Au niveau de la chancellerie, les directeurs généraux et les directeurs ont été également réquisitionnés. Ainsi, un service minimum sera observé et devra permettre «la délivrance des certificats de nationalité et des casiers judiciaires mais aussi la réception des dossiers et le dépôt de plaintes».
Ne pas obtempérer à une réquisition expose l’auteur à une sanction qui peut aller au blâme voire à la radiation selon les dispositions de la loi. Quant aux grévistes non réquisitionnés, la loi leur sera appliquée, à savoir la retenue sur le salaire des jours non travaillés.
Le ministre René Bagoro a réaffirmé la volonté et la disposition du gouvernement au dialogue pour trouver une solution rapide. Avant d’aller en conseil des ministres, il a estimé que «ce n’est pas la grève qui pose problème mais c’est son opportunité. La grève est l’ultime arme or nous pensons qu’il y a encore de la place pour négocier».
Les syndicats avaient déposé un préavis avant l’installation même du gouvernement. Mais à cause des attentats du 15 janvier, ils ont levé leur préavis de grève. Une décision que le ministre a salué. Mais voilà, «aujourd’hui, les magistrats disent que le deuil est passé et ils ont remis leur préavis au goût du jour», a déclaré René Bagoro.
Au Burkina, le droit de grève est consacré par l’article 22 de la Constitution qui précise qu’il doit s’exercer selon la loi en vigueur. Celle en vigueur est la loi 45/60 du 25 juillet 1960 portant réglementation général du droit de grève des fonctionnaires et des agents publics de l’Etat (ndlr : franchement on devrait dire en Haute-Volta). Cette loi exclut d’ailleurs les magistrats du droit de grève.
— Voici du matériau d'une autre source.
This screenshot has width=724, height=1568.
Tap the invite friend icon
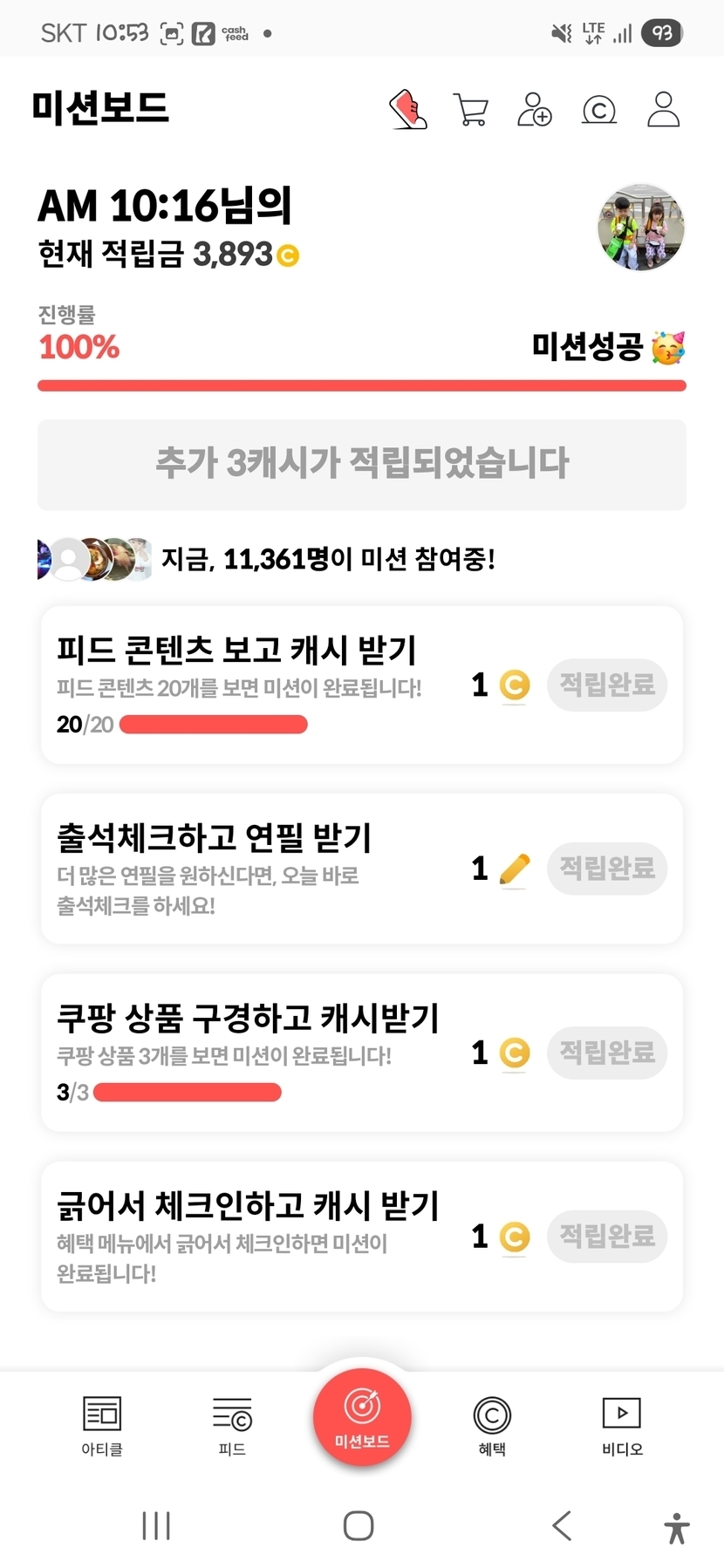[x=535, y=110]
Mais comme c’est elle qu’ils ont pris comme base pour aller en grève, alors c’est en vertu de cette loi qui prévoit des réquisitions que le ministère de la Justice a procédé à la réquisition d’une catégorie du personnel de la magistrature. «Si vous appliquez un texte en ce qu’il vous favorise, vous ne pouvez pas refuser qu’on l’applique en ce il vous défavorise», a conclu le ministre René Bagoro comme pour couper court aux déclarations faisant état de l’illégalité des réquisitions dont certains magistrats font l’objet pour toute la durée de cette grève.